Required tasks
A – Answer these questions from the vitamin D article:
(i) What percent of the daily recommended value for vitamin D does cod liver oil offer?
(ii) How much of the recommended daily allowance of vitamin D do 3 ounces of cooked liver provide?
(iii) About what share of the daily vitamin D amount does each egg yolk provide?
B – Return the passage of the vitamin D article from "(NaturalNews) Vitamin D" to "osteopenia and osteoarthritis.", copied word for word.

Document excerpt
====

(NaturalNews) Vitamin D deficiency has been linked with a broad range of health issues, including cardiovascular disease, high blood pressure and even cancer. Because one of the primary roles of vitamin D is to help the body absorb calcium, low levels of the vitamin have also been linked with osteoporosis, osteopenia and osteoarthritis.
For some people, getting enough vitamin D can be problematic. That's because the vitamin occurs naturally in only a few food sources. In today's modern diets, fortified foods and supplements including fish oil capsules provide the majority of our vitamin D. Interested in incorporating some D into your diet? Knowing which foods are high in vitamin D is the first step (1):
High-fat fish: Cod liver oil tops the list, offering 340 percent of the daily recommended value for vitamin D, but you can also get your D with salmon and swordfish, which offer from 110 percent to 150 percent of your recommended allowance. Canned tuna is also a good source, offering just over a third of the daily allowance per 3-ounce serving, and just two canned sardines offer 12 percent of your recommended daily amount of vitamin D.
Liver: 3 ounces of cooked liver provides 11 percent of your recommended daily allowance of vitamin D.
Eggs (just the yolk, actually): Each yolk provides about 10 percent of your daily vitamin D amount.

====

Provided data
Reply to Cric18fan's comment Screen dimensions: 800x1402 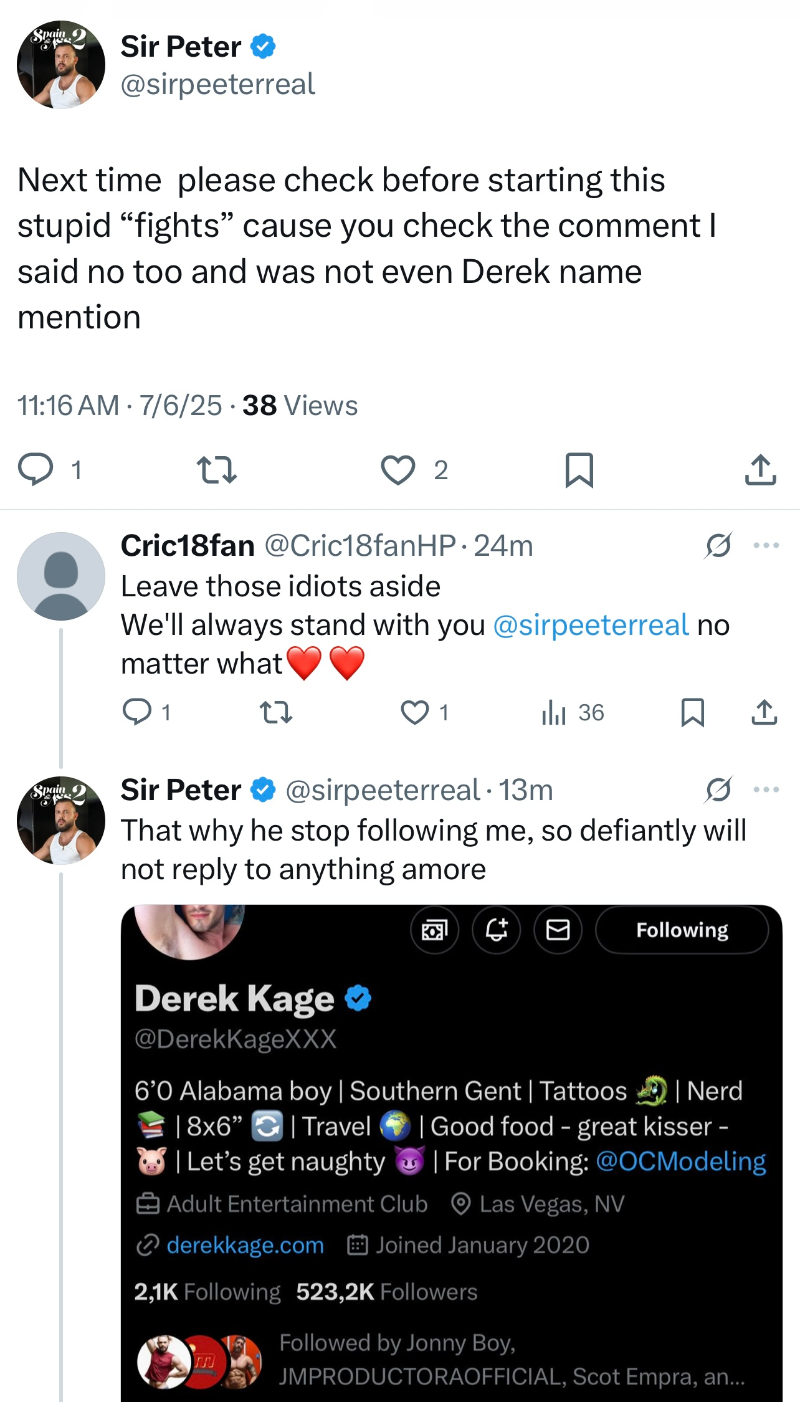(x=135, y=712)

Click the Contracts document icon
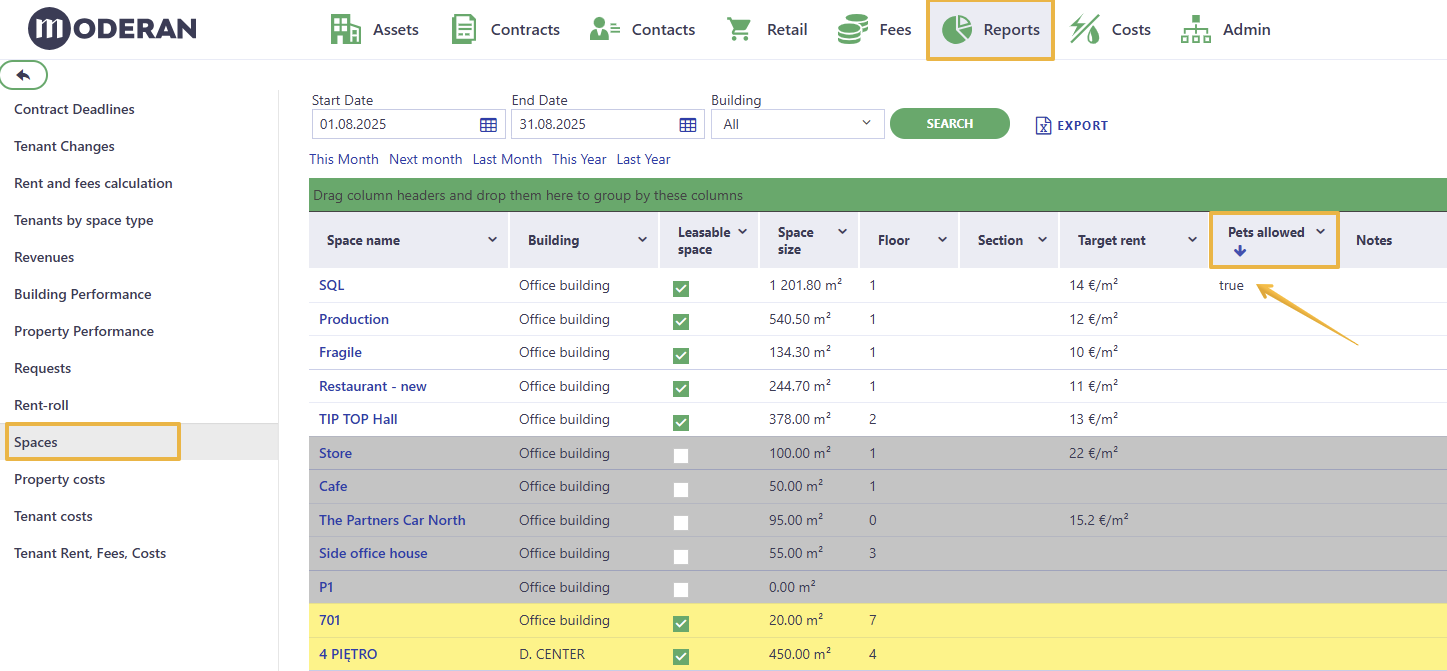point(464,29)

====

Solved tasks
A –
(i) 340 percent
(ii) 11 percent
(iii) About 10 percent

B –
(NaturalNews) Vitamin D deficiency has been linked with a broad range of health issues, including cardiovascular disease, high blood pressure and even cancer. Because one of the primary roles of vitamin D is to help the body absorb calcium, low levels of the vitamin have also been linked with osteoporosis, osteopenia and osteoarthritis.